Kemenko Perekonomian melanjutkan, berbagai pelaku usaha di Indonesia, kemungkinan berpandangan bahwa kebijakan tesebut dapat berdampak pada manfaat Generalized System of Preferences (GSP) Amerika Serikat untuk produk ekspor Indonesia. Salah satu kriteria Fasilitas GSP adalah pemberian kepada negara least developed countries dan negara berkembang.
Namun demikian, Kedutaan Besar Amerika Serikat di Jakarta telah memberikan klarifikasi yang menegaskan bahwa notice USTR yang baru tersebut tidak berpengaruh terhadap pemberian fasilitas GSP Indonesia. Kebijakan tersebut hanya berdampak pada US countervailing duty investigations bukan pada program GSP.

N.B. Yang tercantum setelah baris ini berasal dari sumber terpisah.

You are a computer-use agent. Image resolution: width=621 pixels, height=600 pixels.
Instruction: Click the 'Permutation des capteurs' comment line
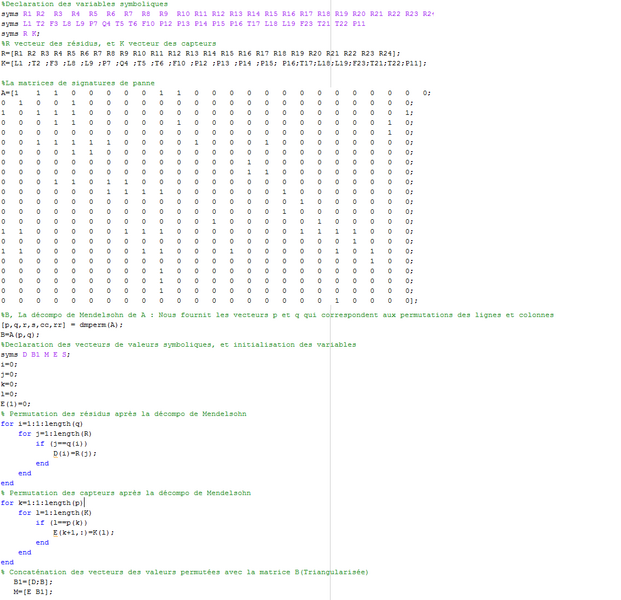[126, 492]
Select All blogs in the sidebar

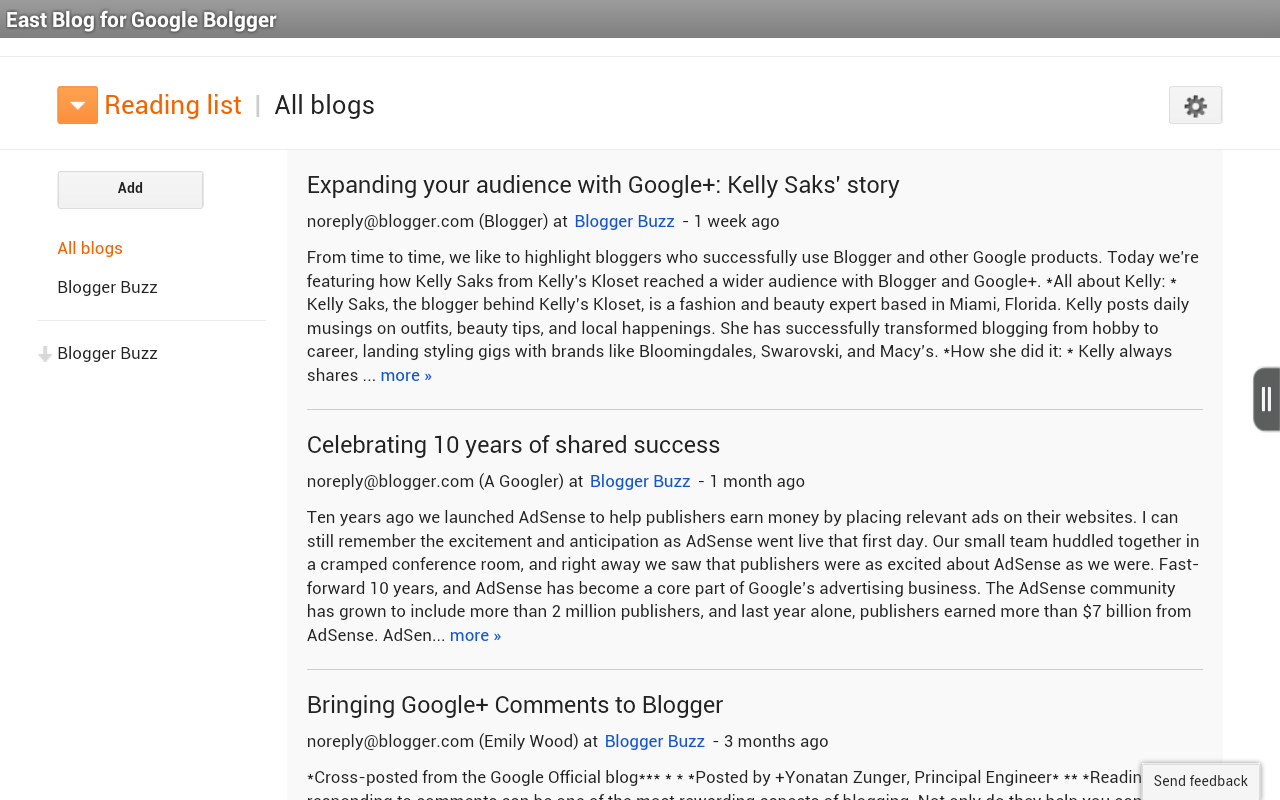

"Status penerima GSP yang didasarkan pada 15 kriteria eligibilitas, didasarkan pada Undang-undang yang berbeda, termasuk kriteria negara berkembang dan LDCs yang ditentukan oleh World Bank. Undang-Undang GSP tidak menjadikan status 'negara berkembang' sebagai pertimbangan," jelas Kemenko Perekonomian.
Pemerintah menjelaskan Pemerintahan AS mendasarkan kebijakan tersebut untuk negara-negara yang termasuk dalam kategori tertentu, seperti mereka yang menjadi anggota klub ekonomi global seperti G-20, OECD atau yang diklasifikasikan sebagai negara berpendapatan tinggi oleh Bank Dunia.
USTR melakukan revisi metodologi dalam mengklasifikasi negara dengan ekonomi berkembang yang didasarkan pada panduan yang disusun pada 1998.
WTO memiliki preferensi khusus pengkategorian negara berkembang dan negara maju. Pengklasifikasian negara berkembang bertujuan untuk membantu negara-negara miskin dalam mengurangi kemiskinan, menghasilkan lapangan kerja dan mengintegrasikan diri mereka ke dalam sistem perdagangan global.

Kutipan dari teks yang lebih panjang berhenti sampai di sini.